In the listing below, find the line containing "The height and width of the screenshot is (438, 585)." and the line containing "has height=554, width=1024.". Repeat exactly those two lines and every line between them, nothing more.

___ RECORDS PROVIDED

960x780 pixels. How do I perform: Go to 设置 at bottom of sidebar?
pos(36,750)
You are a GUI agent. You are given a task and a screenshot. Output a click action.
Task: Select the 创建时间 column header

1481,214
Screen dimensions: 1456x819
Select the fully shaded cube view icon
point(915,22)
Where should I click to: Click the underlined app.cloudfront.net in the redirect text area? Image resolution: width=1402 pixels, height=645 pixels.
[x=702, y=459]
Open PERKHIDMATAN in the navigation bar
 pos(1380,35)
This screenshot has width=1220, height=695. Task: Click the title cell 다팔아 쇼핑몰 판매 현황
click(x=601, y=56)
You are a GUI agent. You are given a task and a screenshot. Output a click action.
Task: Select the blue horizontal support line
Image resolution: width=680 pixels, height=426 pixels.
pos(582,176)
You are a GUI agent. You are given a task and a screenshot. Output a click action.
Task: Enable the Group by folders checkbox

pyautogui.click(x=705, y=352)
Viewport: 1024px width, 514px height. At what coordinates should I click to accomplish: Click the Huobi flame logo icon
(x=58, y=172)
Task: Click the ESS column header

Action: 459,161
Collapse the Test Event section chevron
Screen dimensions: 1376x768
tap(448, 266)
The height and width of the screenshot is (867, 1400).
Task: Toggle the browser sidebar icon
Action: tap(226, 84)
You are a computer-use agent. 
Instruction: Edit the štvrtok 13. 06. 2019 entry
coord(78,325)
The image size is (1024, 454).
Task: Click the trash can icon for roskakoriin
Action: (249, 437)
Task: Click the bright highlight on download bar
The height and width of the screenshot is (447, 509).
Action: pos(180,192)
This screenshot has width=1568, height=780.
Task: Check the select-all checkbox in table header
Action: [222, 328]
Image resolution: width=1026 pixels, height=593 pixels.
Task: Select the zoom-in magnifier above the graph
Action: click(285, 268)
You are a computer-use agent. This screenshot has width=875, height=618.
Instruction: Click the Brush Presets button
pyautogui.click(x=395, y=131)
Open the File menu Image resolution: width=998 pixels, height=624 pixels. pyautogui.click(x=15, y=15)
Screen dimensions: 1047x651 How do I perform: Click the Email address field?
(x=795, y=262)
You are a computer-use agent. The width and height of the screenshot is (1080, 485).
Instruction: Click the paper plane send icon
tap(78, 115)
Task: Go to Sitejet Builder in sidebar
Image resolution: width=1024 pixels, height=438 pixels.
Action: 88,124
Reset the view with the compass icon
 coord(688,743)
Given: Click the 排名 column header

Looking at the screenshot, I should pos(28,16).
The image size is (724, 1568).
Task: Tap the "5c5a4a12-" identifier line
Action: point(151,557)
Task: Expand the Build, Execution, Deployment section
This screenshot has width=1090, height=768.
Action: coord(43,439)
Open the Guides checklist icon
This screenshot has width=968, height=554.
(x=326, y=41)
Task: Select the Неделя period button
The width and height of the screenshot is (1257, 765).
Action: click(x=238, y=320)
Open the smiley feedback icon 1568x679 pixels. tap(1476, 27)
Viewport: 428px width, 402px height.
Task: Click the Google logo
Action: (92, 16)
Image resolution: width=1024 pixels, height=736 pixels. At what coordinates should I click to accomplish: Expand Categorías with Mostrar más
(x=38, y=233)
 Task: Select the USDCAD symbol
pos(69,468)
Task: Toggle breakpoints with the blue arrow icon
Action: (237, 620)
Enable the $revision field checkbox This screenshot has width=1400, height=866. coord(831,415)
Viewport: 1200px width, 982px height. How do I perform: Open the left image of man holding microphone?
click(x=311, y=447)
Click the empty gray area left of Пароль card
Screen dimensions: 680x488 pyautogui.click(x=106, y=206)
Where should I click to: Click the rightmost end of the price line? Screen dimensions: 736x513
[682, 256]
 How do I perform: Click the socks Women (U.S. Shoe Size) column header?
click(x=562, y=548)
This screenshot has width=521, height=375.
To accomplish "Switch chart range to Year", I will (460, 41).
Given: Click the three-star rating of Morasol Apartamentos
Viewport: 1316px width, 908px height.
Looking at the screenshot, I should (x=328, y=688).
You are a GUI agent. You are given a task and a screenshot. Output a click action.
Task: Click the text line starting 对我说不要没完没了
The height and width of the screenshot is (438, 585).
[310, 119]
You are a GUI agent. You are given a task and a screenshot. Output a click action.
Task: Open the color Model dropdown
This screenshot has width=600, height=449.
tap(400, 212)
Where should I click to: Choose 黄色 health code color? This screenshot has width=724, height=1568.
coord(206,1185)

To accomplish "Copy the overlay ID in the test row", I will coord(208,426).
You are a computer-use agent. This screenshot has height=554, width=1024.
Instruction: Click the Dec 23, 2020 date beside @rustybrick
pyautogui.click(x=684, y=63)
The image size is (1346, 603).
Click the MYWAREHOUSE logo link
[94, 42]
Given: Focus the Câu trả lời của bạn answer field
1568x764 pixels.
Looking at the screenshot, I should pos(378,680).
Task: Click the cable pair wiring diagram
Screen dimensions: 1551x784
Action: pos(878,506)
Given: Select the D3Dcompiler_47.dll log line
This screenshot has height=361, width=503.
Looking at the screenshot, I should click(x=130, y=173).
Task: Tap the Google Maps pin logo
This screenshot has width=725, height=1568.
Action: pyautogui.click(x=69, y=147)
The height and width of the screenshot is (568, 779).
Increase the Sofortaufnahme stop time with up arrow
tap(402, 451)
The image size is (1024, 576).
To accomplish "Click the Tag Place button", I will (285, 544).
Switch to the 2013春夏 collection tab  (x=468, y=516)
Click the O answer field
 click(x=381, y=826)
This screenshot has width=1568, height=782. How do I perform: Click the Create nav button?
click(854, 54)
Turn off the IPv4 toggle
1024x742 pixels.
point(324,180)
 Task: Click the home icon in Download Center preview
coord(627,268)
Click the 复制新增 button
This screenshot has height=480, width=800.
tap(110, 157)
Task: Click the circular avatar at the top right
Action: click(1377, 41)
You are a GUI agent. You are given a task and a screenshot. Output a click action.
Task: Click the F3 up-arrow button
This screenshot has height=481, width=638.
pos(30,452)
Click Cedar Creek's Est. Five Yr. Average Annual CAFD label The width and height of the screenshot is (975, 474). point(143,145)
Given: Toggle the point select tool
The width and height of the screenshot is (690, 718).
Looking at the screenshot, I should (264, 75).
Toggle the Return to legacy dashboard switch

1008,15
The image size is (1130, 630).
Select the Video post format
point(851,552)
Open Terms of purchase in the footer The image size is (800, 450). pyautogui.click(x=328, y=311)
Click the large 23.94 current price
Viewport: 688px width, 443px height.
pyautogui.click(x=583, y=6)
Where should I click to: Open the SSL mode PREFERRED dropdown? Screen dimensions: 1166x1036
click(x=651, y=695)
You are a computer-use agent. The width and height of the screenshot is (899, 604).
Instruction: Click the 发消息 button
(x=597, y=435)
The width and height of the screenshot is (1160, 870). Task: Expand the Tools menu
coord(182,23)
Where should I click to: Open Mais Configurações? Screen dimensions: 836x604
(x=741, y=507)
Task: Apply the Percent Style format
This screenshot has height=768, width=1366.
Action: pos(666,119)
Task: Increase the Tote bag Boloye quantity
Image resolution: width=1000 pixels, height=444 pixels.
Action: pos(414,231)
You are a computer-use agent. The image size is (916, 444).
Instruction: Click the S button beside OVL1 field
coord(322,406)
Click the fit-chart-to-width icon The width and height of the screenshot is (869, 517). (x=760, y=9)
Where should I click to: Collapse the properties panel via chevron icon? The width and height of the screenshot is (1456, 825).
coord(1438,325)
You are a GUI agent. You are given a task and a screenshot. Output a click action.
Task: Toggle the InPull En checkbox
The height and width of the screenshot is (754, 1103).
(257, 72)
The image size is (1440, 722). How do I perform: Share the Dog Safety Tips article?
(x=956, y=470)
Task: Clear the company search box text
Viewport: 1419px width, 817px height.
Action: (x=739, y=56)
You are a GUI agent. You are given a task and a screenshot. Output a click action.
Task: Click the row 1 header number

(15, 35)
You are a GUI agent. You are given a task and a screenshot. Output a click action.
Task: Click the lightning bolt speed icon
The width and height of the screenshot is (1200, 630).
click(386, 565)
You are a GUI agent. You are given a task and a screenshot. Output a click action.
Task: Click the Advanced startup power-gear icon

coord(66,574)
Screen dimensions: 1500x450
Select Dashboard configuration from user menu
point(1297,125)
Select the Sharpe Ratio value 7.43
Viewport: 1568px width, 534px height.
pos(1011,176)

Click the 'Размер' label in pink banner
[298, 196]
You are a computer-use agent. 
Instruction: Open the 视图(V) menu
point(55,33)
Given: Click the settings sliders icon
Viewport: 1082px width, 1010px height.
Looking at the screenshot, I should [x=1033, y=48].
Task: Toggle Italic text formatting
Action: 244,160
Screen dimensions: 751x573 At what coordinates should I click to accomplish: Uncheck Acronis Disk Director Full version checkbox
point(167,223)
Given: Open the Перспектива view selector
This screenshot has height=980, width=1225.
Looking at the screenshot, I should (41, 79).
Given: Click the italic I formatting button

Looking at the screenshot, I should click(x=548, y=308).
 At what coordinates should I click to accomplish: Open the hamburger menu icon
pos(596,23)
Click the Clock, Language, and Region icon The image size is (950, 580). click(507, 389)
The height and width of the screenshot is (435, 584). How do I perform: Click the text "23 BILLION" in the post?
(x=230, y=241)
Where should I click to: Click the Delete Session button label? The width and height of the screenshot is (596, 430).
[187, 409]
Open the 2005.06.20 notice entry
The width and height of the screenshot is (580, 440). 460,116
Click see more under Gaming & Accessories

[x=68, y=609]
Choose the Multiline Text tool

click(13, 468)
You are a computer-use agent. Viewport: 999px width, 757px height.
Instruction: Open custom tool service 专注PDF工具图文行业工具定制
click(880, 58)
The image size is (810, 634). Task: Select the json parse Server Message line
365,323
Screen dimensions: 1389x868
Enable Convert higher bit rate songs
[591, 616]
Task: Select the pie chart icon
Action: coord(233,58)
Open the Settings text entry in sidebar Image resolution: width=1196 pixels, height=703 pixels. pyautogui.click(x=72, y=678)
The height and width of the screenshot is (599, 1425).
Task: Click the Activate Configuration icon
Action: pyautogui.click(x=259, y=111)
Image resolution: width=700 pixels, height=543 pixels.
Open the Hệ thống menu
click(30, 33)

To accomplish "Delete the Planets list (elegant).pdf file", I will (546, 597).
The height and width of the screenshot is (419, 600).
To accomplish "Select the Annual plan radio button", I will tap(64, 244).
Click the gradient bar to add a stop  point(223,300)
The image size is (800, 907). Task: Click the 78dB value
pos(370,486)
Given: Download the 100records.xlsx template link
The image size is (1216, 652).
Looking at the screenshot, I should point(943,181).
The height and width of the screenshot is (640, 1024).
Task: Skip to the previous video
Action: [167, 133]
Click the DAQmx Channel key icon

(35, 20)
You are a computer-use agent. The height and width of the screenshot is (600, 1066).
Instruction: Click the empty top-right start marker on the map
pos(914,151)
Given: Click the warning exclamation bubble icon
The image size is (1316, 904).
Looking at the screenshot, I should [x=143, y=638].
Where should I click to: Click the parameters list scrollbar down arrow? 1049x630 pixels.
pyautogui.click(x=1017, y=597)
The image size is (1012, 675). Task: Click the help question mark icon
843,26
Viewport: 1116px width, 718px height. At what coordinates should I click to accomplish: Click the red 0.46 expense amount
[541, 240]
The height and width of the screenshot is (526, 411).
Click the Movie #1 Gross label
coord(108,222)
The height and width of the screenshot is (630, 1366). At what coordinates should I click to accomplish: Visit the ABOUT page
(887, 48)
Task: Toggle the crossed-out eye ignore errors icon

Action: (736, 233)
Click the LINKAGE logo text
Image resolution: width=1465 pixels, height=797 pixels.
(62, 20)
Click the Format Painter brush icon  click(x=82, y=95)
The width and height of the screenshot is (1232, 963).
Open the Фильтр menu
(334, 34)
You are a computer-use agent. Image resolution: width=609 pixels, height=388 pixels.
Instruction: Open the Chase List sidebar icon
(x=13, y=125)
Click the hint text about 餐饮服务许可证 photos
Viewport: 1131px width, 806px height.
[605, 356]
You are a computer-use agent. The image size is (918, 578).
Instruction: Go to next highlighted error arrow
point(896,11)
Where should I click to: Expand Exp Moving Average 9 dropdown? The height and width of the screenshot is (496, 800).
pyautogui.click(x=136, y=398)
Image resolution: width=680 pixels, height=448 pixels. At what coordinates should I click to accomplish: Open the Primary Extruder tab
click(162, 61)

______

__OUTPUT BELOW__
The height and width of the screenshot is (438, 585).
[310, 119]
You are a GUI agent. You are given a task and a screenshot. Output a click action.
Task: Open the color Model dropdown
This screenshot has width=600, height=449.
tap(400, 212)
Where should I click to: Choose 黄色 health code color? This screenshot has width=724, height=1568.
coord(206,1185)

To accomplish "Copy the overlay ID in the test row", I will coord(208,426).
You are a computer-use agent. This screenshot has height=554, width=1024.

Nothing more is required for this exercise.